I can't tell you how much my heart changed during the story. It starts out just a fragmentation of perspectives and story lines in no particular order, but as the story progresses, I became aware quite suddenly that the story had logic, thoughtfulness, and was so deep. At certain points of the story (Spoiler - click to show) the part where the father is explaining about the stars to Alley, the place where you begin to fly, and the actual death of Alley I was really moved by the emotional writing and the ability of the writer to draw tears from me. And yes, I admit, I did cry a few tears.

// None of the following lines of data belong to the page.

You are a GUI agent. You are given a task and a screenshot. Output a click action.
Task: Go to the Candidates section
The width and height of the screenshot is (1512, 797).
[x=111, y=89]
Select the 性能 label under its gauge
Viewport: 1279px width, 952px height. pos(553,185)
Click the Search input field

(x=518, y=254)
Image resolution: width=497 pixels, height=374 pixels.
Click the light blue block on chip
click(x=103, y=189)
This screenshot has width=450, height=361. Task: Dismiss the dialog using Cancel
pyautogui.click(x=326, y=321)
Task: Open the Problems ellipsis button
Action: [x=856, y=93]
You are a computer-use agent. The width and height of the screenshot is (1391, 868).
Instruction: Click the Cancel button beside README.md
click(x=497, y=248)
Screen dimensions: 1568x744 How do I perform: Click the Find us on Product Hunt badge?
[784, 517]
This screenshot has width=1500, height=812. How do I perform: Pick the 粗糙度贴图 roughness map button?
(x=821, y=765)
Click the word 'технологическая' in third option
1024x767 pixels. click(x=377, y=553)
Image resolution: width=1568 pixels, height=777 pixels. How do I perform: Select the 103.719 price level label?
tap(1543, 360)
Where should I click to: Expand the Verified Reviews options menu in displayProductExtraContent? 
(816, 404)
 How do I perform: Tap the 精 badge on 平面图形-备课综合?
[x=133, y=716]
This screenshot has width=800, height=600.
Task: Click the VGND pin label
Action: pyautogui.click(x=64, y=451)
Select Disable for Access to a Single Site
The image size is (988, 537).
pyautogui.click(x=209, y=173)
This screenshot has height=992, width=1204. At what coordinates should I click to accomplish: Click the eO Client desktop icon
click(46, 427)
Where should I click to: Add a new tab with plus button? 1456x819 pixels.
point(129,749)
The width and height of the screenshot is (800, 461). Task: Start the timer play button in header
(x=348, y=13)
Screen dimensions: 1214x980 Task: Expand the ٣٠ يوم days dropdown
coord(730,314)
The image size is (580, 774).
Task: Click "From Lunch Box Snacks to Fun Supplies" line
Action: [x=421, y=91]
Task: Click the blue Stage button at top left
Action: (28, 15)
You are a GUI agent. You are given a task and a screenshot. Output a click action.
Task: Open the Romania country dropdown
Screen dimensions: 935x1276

Really the one character which was focused on was Alley, but through different people (Spoiler - click to show)well of course there was also the spaceman, but that was invoked by Alley the personally changes really strengthened Alley's character, by showing her out of the eyes of many people around her. Some argue her character is too robotic; being 'perfect' at everything and unrealistic, but I, on the other hand, do not feel this way at all. Alley is not unrealistic at all. The author keeps her very alive through the many perspectives. I would argue that instead of being unrealistic, she is just not ordinary, in a world where ordinary sometimes means, well, like the two at the beginning of Photopia. Alley's attitude and character make her not impossible, but a gem. (Spoiler - click to show) The changing of perspectives was used very well to portray Alley, and to make us care about her death. The story showed how unfair it was that such a person could be killed by pure carelessness, and was not only well-written, but had a strong moral
The story has few puzzles and the puzzles it does have are hardly worth being called puzzles at all. However, in a broader perspective, the whole thing is one giant puzzle which you have to solve. Slowly piecing the tiny bits and paragraphs, you have to interpret what is going on through a number of perspectives. I believe that is what non-puzzle IF is all about; trying to determine the significance of the story you're reading through the characters, setting, and interaction. In my opinion, Photopia was (and is) *the* driving force for modern non-puzzle gameplay as well as modern interest for Interactive Fiction. I have not seen a non-puzzle IF come close to as good as Photopia, and I have certainly not played anything that is so emotional.
Photopia is (as stated in the title) Brilliant, breathtaking, and deserving the praise.